Last week, when Congress passed the omnibus spending plan, the NFIP was extended another six months – and the provision that State Farm opposed was not included. The issue could resurface next year, but State Farm is proud of its recent efforts to “educate Congress about this issue, and how it was somehow short-sighted,” spokesman Phil Supple said Tuesday.

“We think we had some impact, but there were other political issues that came into play that took this legislation elsewhere,” Supple said.

The provision was supported by the Property Casualty Insurers Association of America. One of State Farm’s key arguments against it came from the Federal Emergency Management Agency itself, which said in a letter in June that taking on State Farm’s 800,000 policies will ultimately save NFIP about $50 million a year.

That’s because FEMA was able to get a deeper discount from a vendor it uses to oversee NFIP policies because it took on so many State Farm policies.

“The (provision) was a special-interest earmark, sold under the false premise that it would somehow relieve the federal government of some obligation for flood liability,” Supple said. “That’s not the case.”

Illinois Sens. Dick Durbin, a Democrat, and Mark Kirk, a Republican, were helpful in State Farm’s efforts, Supple said.

Kirk “is in favor of allowing FEMA to continue managing the old State Farm plans they picked up as opposed to letting them be turned over to private insurance companies,” spokesman Greg Lemon said in an email.

State Farm is hardly alone in devoting big dollars to lobbying. Peoria-based Caterpillar spent about $480,000 to lobby the federal government in the third quarter of 2011 alone. Moline-based spent about $374,000.

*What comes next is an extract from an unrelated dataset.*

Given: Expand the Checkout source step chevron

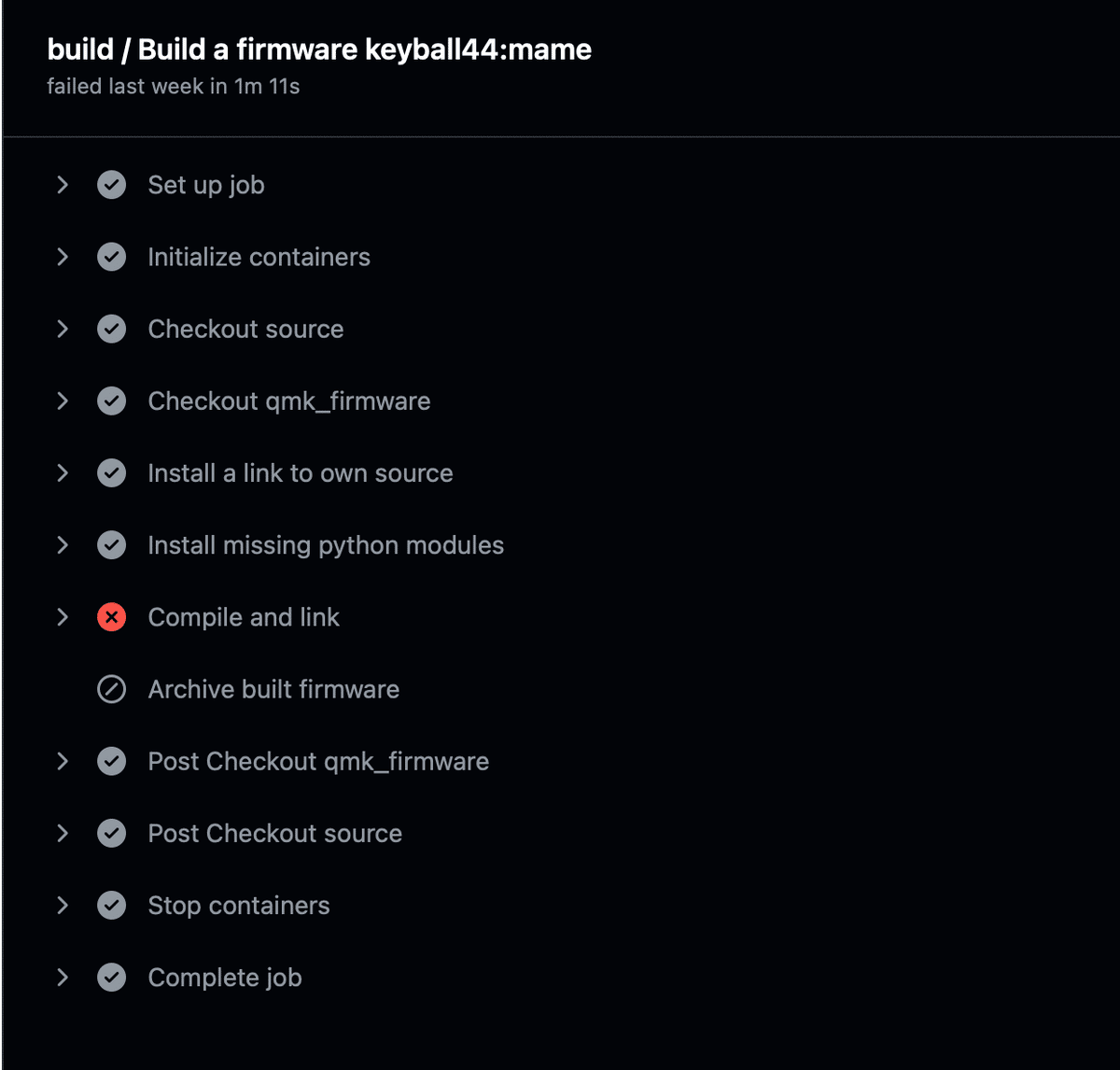Looking at the screenshot, I should pos(63,329).
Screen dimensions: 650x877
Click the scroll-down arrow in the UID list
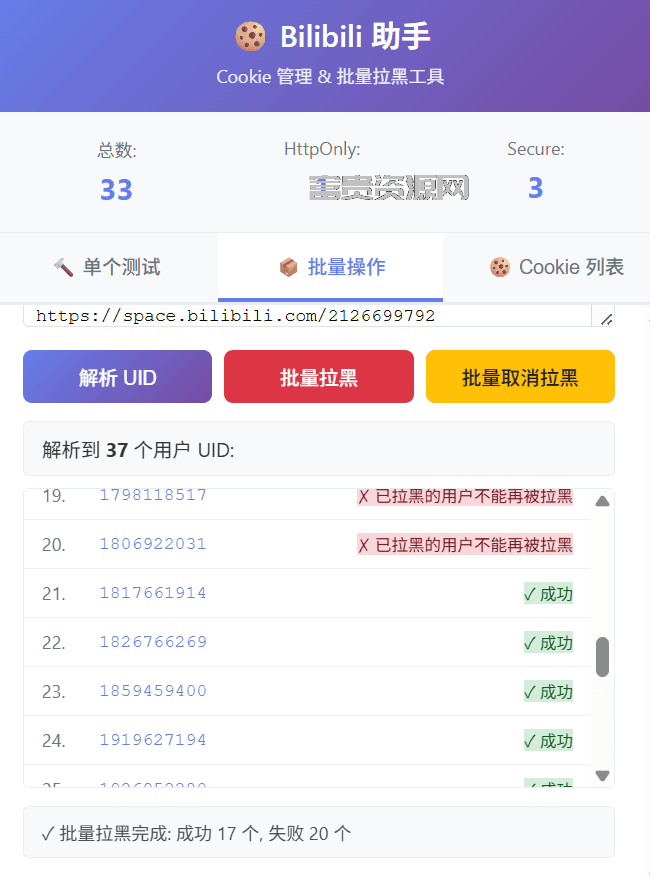pos(602,776)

During that quarter, State Farm spent about $720,000, disclosures show. About 73 percent of that amount was spent on in-house lobbying, the rest spread across a handful of Washington, D.C.-area lobbying firms specializing in different issues, records show.

State Farm’s other major legislative interests, according to the disclosures: an optional federal charter for insurance companies; anti-distracted driving initiatives; the Dodd-Frank financial regulatory overhaul; and online privacy and consumer-data protection, among many other topics.

Supple said State Farm does not contribute to political parties or candidates and does not operate a political action committee.

“But we do rely on our ability to have conversations with lawmakers and express our point of view, and it’s always based on what’s best for our customers, being a mutual company,” Supple said. “So yes, we have a lobbying expense out there.”

The Associated Press contributed to this report.